What an unpopular melody. A mooted merger between Ticketmaster and concert producer Live Nation has yet to be confirmed. The idea, though, has prompted anguished howls from around the music industry. Even Bruce Springsteen is in on the act. His objection mainly concerns the ability of the combined company to direct fans to its resale sites (with higher prices) rather than offering tickets at face value – a charge already levelled at Ticketmaster.
Nobody likes paying over the odds. And, given the general outrage, an antitrust investigation beckons, should a deal progress. There would be two broad issues. The first, concerning horizontal concentration within specific markets, is somewhat incidental.
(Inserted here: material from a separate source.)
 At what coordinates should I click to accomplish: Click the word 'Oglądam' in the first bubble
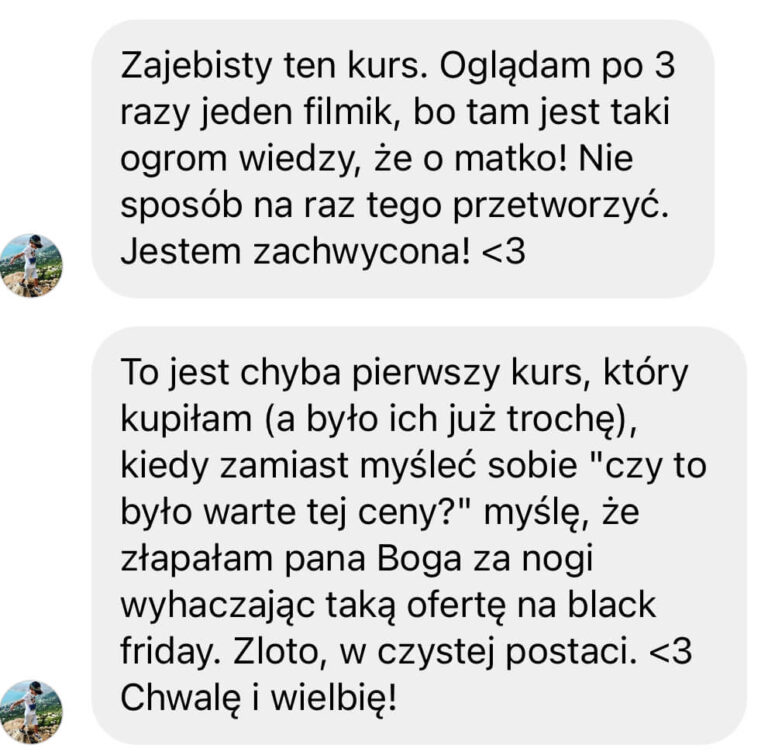coord(515,67)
The two largely operate in separate domains. True, Ticketmaster dominates ticketing in areas such as concerts and has proved adept at defending that position. Live Nation only in January took its own ticketing inhouse, having also threatened to create more competition by courting third parties. Consumers may feel aggrieved by ticket charges – but ultimately a deal would merely reinstate the competitive landscape of last year.
The second issue (concerning vertical integration) is more knotty. A merger would combine artist management (through Ticketmaster’s Front Line acquisition last year) with concert production, venues and primary and secondary ticketing. With interests from singer to stage, the company could squeeze competitors in each area, for example, a non-Ticketmaster venue seeking to attract the top talent, a process known as foreclosure. This kind of competitive threat was largely brushed aside in the name of efficiency under the Bush administration.
That Thomas Weisel Partners estimates the deal’s cost savings at just 1 per cent of operating expenses reflects that vertical restraints, rather than a classic horizontal monopoly, is likely to be the hot topic. A high-profile clampdown on ticketing power by authorities may prove popular. Even more tempting, perhaps, is the opportunity to reverse the prevailing competitive wisdom of the past eight years.